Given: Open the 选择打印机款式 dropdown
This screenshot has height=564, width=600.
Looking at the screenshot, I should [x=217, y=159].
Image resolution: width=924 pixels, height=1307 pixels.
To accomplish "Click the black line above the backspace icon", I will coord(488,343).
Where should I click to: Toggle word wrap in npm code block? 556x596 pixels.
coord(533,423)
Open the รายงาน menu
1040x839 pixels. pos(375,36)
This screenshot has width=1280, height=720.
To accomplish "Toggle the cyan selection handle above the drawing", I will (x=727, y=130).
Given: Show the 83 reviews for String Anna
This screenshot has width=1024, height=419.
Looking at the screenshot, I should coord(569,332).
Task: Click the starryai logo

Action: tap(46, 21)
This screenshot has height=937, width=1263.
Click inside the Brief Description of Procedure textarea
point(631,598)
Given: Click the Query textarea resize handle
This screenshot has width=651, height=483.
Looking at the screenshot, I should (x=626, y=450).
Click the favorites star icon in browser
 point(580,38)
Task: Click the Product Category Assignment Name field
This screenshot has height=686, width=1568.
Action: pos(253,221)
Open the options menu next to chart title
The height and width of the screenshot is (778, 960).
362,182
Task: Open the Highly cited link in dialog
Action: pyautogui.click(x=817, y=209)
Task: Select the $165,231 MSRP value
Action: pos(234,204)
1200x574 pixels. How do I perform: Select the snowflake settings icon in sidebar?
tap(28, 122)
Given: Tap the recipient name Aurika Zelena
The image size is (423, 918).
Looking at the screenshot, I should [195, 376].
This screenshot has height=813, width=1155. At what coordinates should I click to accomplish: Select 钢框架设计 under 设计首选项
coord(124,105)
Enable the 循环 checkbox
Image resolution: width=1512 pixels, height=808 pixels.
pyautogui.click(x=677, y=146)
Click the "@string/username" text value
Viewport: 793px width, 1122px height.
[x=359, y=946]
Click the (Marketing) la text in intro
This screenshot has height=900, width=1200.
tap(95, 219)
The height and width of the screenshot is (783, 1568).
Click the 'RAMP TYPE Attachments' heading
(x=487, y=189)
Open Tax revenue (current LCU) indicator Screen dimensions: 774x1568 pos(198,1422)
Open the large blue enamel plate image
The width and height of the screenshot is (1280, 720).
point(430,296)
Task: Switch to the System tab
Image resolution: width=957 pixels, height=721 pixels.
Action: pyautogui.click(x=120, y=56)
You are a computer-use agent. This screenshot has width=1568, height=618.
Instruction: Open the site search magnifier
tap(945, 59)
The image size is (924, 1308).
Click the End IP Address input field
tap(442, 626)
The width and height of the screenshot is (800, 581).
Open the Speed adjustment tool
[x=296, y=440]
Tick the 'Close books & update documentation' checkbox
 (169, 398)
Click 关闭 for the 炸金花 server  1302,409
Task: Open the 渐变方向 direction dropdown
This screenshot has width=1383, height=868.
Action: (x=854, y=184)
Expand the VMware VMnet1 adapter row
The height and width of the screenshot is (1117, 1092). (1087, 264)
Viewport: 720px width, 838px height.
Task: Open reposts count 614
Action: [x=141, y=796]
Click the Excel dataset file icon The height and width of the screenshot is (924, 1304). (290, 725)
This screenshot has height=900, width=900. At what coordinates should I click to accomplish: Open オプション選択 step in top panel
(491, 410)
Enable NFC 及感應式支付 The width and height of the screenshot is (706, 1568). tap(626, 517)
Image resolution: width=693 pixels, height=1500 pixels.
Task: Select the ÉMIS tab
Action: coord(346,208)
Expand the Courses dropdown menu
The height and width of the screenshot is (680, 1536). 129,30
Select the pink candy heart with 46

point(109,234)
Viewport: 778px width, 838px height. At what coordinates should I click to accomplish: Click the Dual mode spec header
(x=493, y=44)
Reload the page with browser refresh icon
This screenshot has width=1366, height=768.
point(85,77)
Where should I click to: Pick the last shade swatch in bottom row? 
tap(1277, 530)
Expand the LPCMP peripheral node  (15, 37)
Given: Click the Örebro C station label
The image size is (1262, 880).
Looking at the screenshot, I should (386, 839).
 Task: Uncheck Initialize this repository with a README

══════════════════════════════

Exercise prompt:
From the first record to the last, print each one exactly.

Task result:
Given: Open the 选择打印机款式 dropdown
This screenshot has height=564, width=600.
Looking at the screenshot, I should [x=217, y=159].
Image resolution: width=924 pixels, height=1307 pixels.
To accomplish "Click the black line above the backspace icon", I will coord(488,343).
Where should I click to: Toggle word wrap in npm code block? 556x596 pixels.
coord(533,423)
Open the รายงาน menu
1040x839 pixels. pos(375,36)
This screenshot has width=1280, height=720.
To accomplish "Toggle the cyan selection handle above the drawing", I will (x=727, y=130).
Given: Show the 83 reviews for String Anna
This screenshot has width=1024, height=419.
Looking at the screenshot, I should coord(569,332).
Task: Click the starryai logo

Action: tap(46, 21)
This screenshot has height=937, width=1263.
Click inside the Brief Description of Procedure textarea
point(631,598)
Given: Click the Query textarea resize handle
This screenshot has width=651, height=483.
Looking at the screenshot, I should (x=626, y=450).
Click the favorites star icon in browser
 point(580,38)
Task: Click the Product Category Assignment Name field
This screenshot has height=686, width=1568.
Action: pos(253,221)
Open the options menu next to chart title
The height and width of the screenshot is (778, 960).
362,182
Task: Open the Highly cited link in dialog
Action: pyautogui.click(x=817, y=209)
Task: Select the $165,231 MSRP value
Action: pos(234,204)
1200x574 pixels. How do I perform: Select the snowflake settings icon in sidebar?
tap(28, 122)
Given: Tap the recipient name Aurika Zelena
The image size is (423, 918).
Looking at the screenshot, I should [195, 376].
This screenshot has height=813, width=1155. At what coordinates should I click to accomplish: Select 钢框架设计 under 设计首选项
coord(124,105)
Enable the 循环 checkbox
Image resolution: width=1512 pixels, height=808 pixels.
pyautogui.click(x=677, y=146)
Click the "@string/username" text value
Viewport: 793px width, 1122px height.
[x=359, y=946]
Click the (Marketing) la text in intro
This screenshot has height=900, width=1200.
tap(95, 219)
The height and width of the screenshot is (783, 1568).
Click the 'RAMP TYPE Attachments' heading
(x=487, y=189)
Open Tax revenue (current LCU) indicator Screen dimensions: 774x1568 pos(198,1422)
Open the large blue enamel plate image
The width and height of the screenshot is (1280, 720).
point(430,296)
Task: Switch to the System tab
Image resolution: width=957 pixels, height=721 pixels.
Action: pyautogui.click(x=120, y=56)
You are a computer-use agent. This screenshot has width=1568, height=618.
Instruction: Open the site search magnifier
tap(945, 59)
The image size is (924, 1308).
Click the End IP Address input field
tap(442, 626)
The width and height of the screenshot is (800, 581).
Open the Speed adjustment tool
[x=296, y=440]
Tick the 'Close books & update documentation' checkbox
 (169, 398)
Click 关闭 for the 炸金花 server  1302,409
Task: Open the 渐变方向 direction dropdown
This screenshot has width=1383, height=868.
Action: (x=854, y=184)
Expand the VMware VMnet1 adapter row
The height and width of the screenshot is (1117, 1092). (1087, 264)
Viewport: 720px width, 838px height.
Task: Open reposts count 614
Action: [x=141, y=796]
Click the Excel dataset file icon The height and width of the screenshot is (924, 1304). (290, 725)
This screenshot has height=900, width=900. At what coordinates should I click to accomplish: Open オプション選択 step in top panel
(491, 410)
Enable NFC 及感應式支付 The width and height of the screenshot is (706, 1568). tap(626, 517)
Image resolution: width=693 pixels, height=1500 pixels.
Task: Select the ÉMIS tab
Action: coord(346,208)
Expand the Courses dropdown menu
The height and width of the screenshot is (680, 1536). 129,30
Select the pink candy heart with 46

point(109,234)
Viewport: 778px width, 838px height. At what coordinates should I click to accomplish: Click the Dual mode spec header
(x=493, y=44)
Reload the page with browser refresh icon
This screenshot has width=1366, height=768.
point(85,77)
Where should I click to: Pick the last shade swatch in bottom row? 
tap(1277, 530)
Expand the LPCMP peripheral node  (15, 37)
Given: Click the Örebro C station label
The image size is (1262, 880).
Looking at the screenshot, I should (386, 839).
 Task: Uncheck Initialize this repository with a README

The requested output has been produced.